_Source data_

________________________________________

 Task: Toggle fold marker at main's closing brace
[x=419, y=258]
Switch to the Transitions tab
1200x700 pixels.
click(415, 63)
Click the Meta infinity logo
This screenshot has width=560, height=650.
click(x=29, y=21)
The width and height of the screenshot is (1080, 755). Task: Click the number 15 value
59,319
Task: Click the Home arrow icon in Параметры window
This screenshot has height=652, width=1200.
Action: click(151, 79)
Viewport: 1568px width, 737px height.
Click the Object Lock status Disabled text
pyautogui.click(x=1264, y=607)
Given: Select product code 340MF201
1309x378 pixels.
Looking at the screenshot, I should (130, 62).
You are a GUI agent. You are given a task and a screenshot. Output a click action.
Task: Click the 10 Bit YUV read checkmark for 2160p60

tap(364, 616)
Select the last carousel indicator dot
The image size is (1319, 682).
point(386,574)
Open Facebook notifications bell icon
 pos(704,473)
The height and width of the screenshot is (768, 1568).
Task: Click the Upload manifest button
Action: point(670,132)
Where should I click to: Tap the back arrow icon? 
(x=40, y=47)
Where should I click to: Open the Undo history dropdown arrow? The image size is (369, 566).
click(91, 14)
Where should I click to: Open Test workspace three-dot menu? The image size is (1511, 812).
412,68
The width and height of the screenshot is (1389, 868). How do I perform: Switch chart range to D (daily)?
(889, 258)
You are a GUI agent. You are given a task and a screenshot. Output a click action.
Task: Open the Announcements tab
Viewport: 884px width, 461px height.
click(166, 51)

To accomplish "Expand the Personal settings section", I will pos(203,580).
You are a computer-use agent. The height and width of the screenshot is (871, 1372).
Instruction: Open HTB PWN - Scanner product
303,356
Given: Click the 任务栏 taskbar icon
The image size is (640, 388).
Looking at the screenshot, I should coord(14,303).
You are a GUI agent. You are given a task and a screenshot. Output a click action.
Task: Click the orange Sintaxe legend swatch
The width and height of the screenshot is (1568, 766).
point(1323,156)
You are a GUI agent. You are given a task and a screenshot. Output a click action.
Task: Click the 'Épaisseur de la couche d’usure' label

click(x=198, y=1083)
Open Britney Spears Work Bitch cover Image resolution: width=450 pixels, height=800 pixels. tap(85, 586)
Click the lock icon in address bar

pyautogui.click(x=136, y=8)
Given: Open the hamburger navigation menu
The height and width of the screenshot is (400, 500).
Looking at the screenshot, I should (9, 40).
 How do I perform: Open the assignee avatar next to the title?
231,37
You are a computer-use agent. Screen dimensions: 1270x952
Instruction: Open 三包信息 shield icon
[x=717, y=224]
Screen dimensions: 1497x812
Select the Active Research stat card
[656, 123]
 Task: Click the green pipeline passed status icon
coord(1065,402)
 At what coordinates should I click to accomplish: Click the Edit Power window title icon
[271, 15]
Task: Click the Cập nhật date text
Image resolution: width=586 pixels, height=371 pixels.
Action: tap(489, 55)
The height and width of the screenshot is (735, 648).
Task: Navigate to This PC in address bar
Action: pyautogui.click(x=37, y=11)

________________________________________

_WHAT THE TASK ASKS_
In the records above, find each line holding "dimensions" and copy it.

_WRITTEN ANSWER_
You are a computer-use agent. Screen dimensions: 1270x952
Screen dimensions: 1497x812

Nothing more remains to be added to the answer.